Panel17 dicembre 2019. Il tema del presente e del futuro del Tibet sotto l’occupazione cinese è stato discusso il 12 dicembre, a Roma, nel corso di un’importante tavola rotonda.

L’evento, intitolato “A sessant’anni dalla sua occupazione: il presente e il futuro del Tibet”, si è svolto all’interno del Tibet Festival, la manifestazione organizzata dal 9 al 15 dicembre dall’Istituto Samanthabadra in collaborazione con Gaden Jangtse Tsawa e il patrocinio dell’Unione Buddista Italiana, della Regione Lazio e del Comune di Roma.

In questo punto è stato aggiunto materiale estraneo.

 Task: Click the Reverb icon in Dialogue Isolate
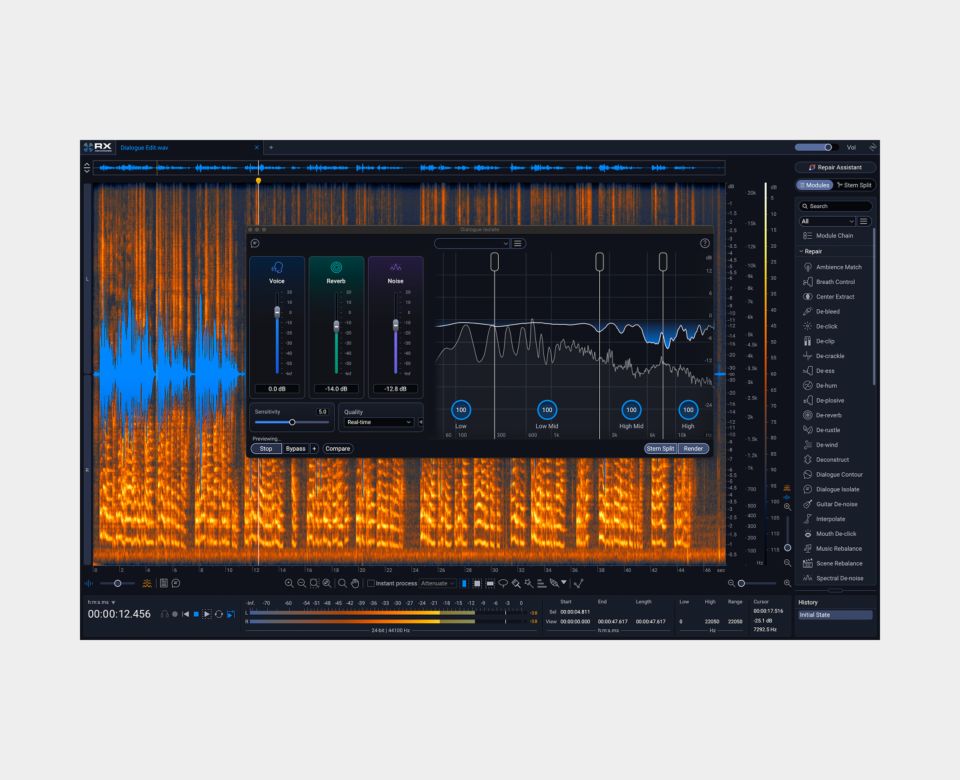[336, 268]
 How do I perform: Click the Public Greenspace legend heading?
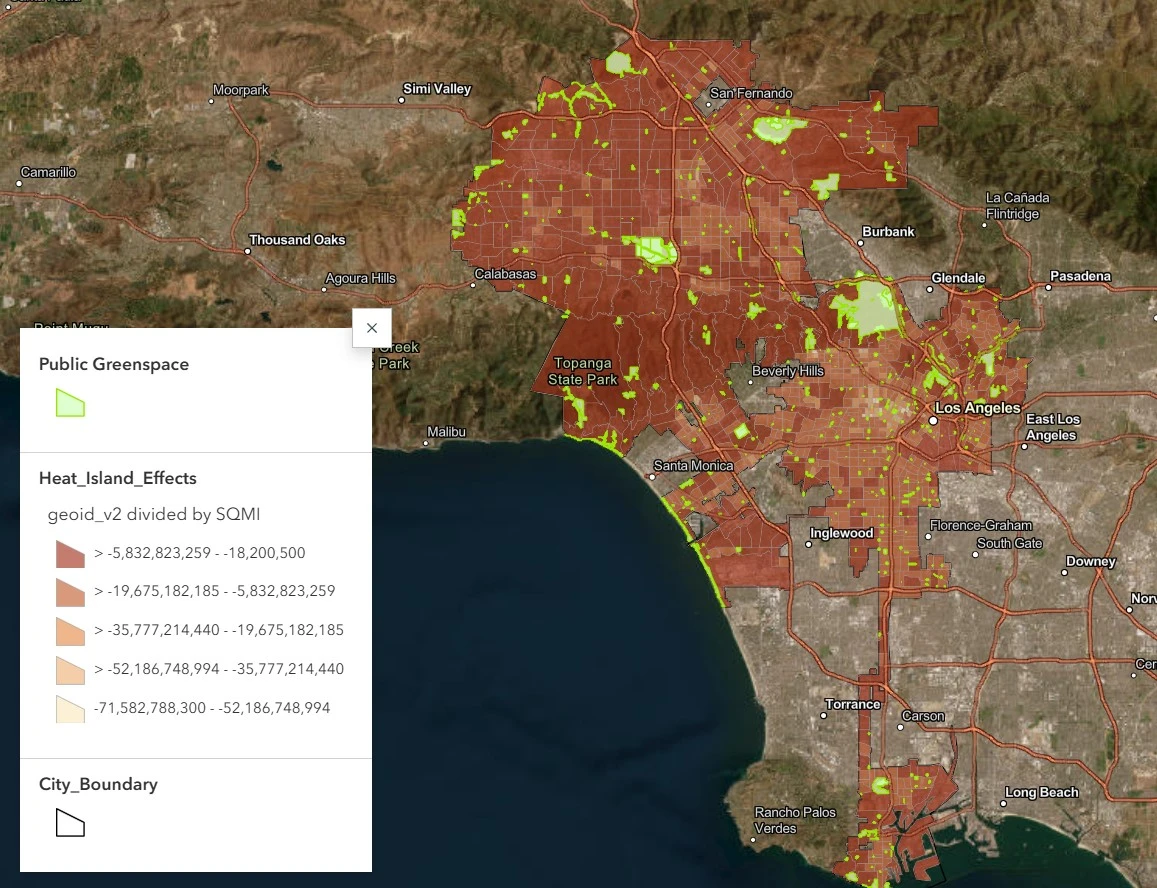(x=114, y=364)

Hanno preso parte alla tavola rotonda il senatore Roberto Rampi, l’onorevole Luciano Nobili, presidente dell’Intergruppo Parlamentare per il Tibet, Chhimey Rigzen, Rappresentante del governo tibetano in Esilio presso il Tibet Bureau di Ginevra, Claudio Cardelli, Presidente dell’Associazione Italia – Tibet, Piero Verni, giornalista, scrittore e autore, con Giampietro Mattolin, della newsletter “The Heritage of Tibet”, Dechen Dolkar, rappresentante della Comunità Tibetana in Italia e Presidente dell’Associazione Donne Tibetane, e il giornalista Marco Respinti, direttore del sito Bitter Winter. Ha moderato la tavola rotonda Marilia Bellaterra, Presidente dell’Associazione Aref International.

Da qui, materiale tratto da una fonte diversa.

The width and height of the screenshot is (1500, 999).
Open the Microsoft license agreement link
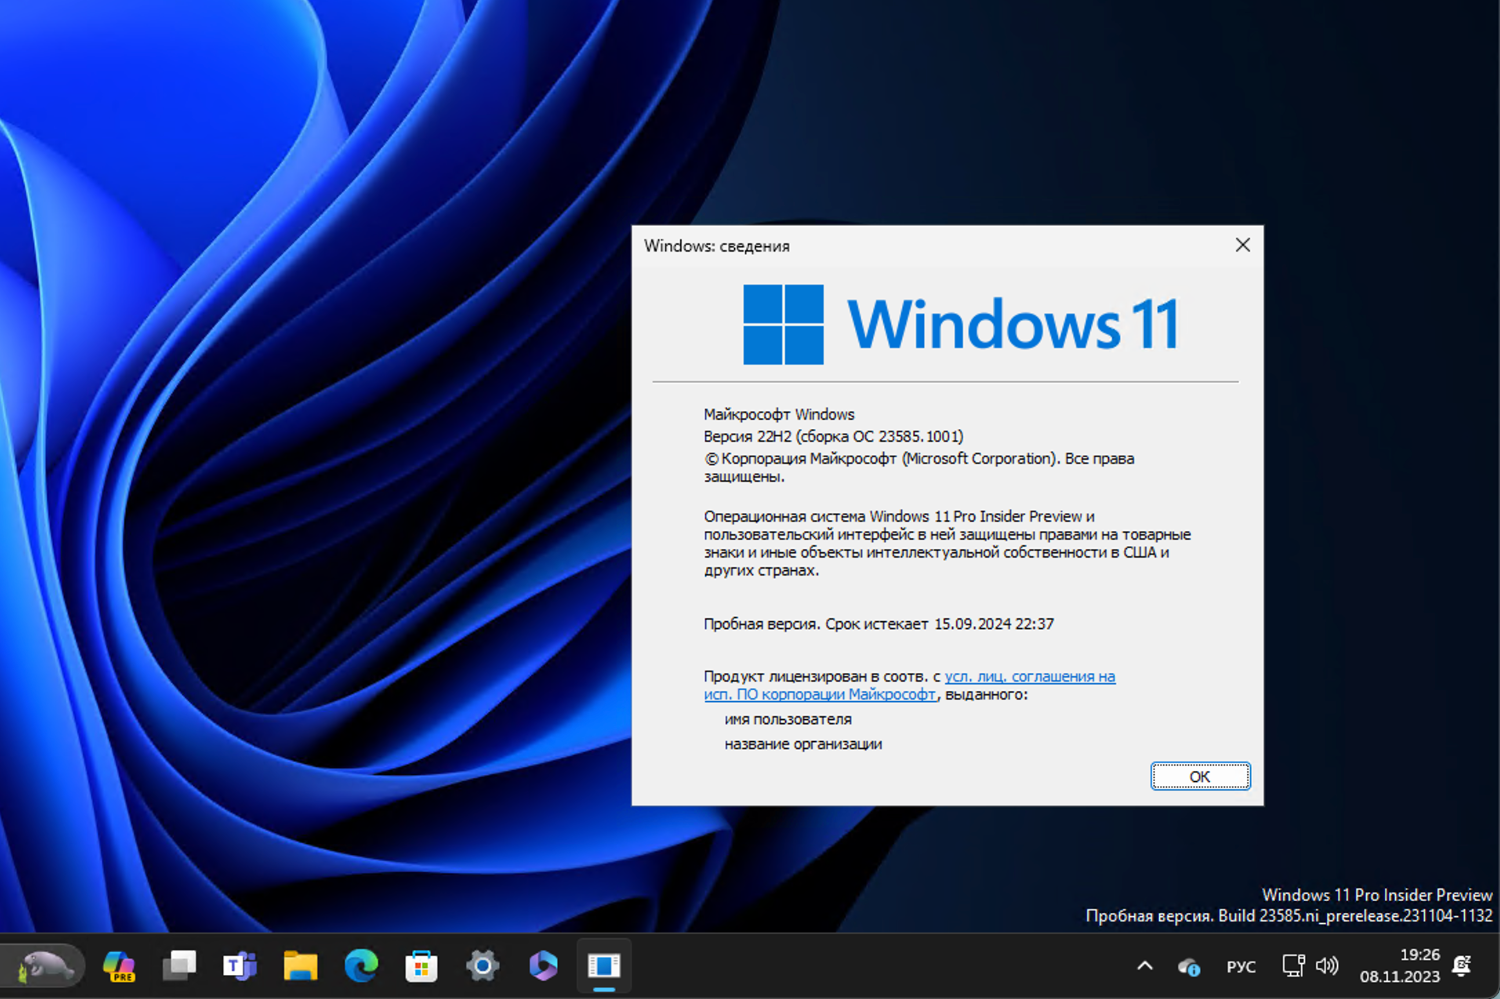1031,676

A proposito dell’attuale situazione all’interno del Tibet occupato, il Rappresentante Chhimey Rigzen ha affermato che i tibetani, da oltre sessant’anni privati di ogni più elementare diritto contemplato nella Dichiarazione Universale dei Diritti Umani, continuano a soffrire. Ha ricordato le continue violazioni della libertà religiosa e di movimento, la sistematica marginalizzazione in campo economico e la discriminazione di cui sono oggetto i tibetani ad opera delle autorità cinesi. Ha ribadito l’impegno di Sua Santità il Dalai Lama e dell’Amministrazione Centrale Tibetana a trovare una soluzione al problema del Tibet attraverso il dialogo con la Cina sulla base dell’Approccio della Via di Mezzo. In considerazione del crescente potere e dell’influenza di Pechino in campo politico ed economico, i partecipanti alla tavola rotonda hanno affermato la necessità di interventi coordinati per poter affrontare la Cina e ridefinire a livello internazionale l’universalità dei valori democratici e dei diritti umani.